* [THE PROBLEM] In the data that follows, count the lines in which the word "icon" occurs, and report that figure alone.

* [DATA EXTRACTS]
BEGIN
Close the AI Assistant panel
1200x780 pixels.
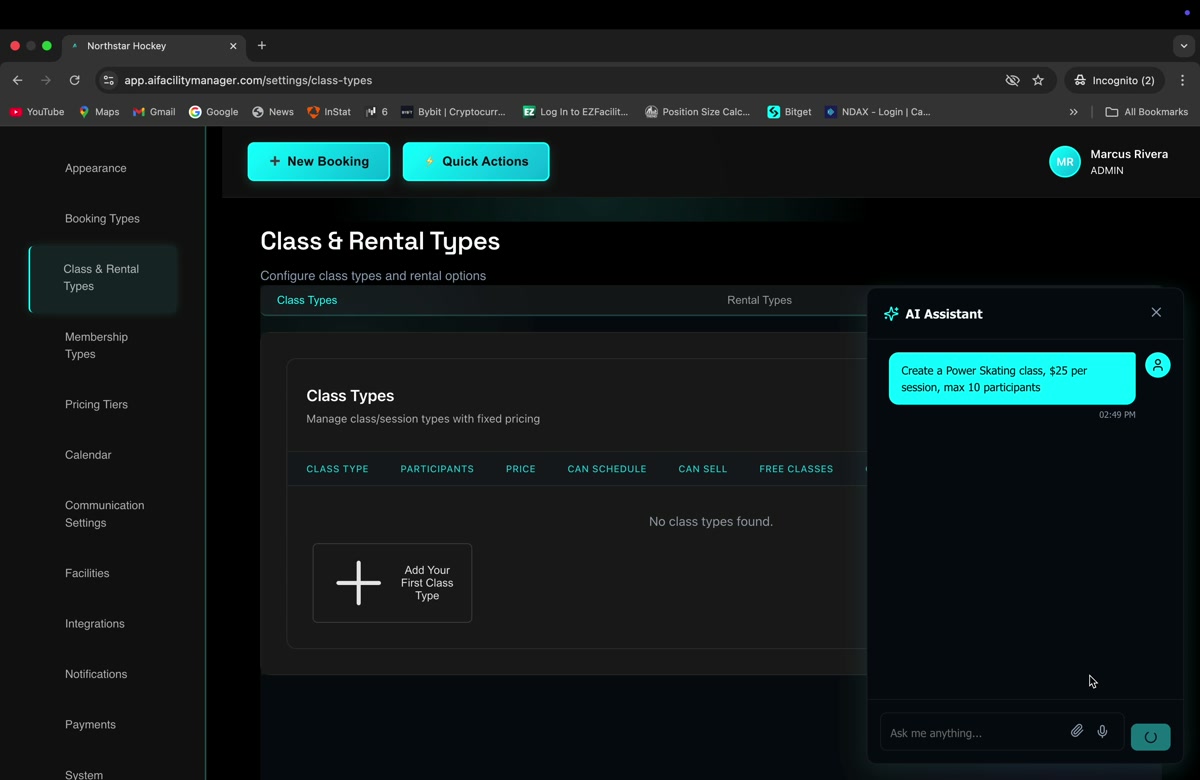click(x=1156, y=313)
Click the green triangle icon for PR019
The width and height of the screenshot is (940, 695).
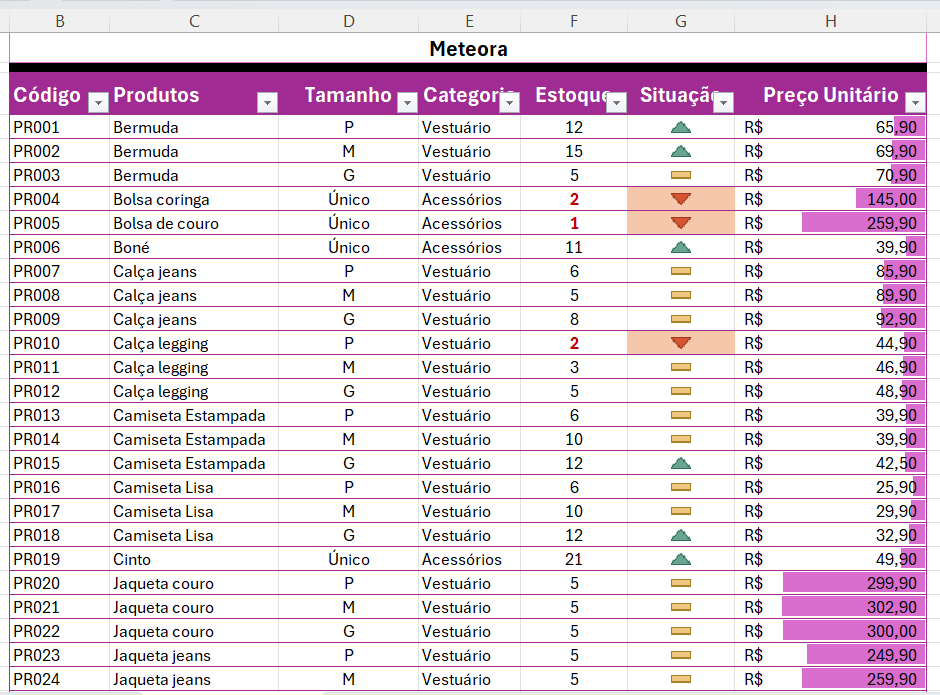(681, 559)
END
BEGIN
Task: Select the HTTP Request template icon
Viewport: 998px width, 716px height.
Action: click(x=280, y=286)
END
* [WRITTEN REPLY] 2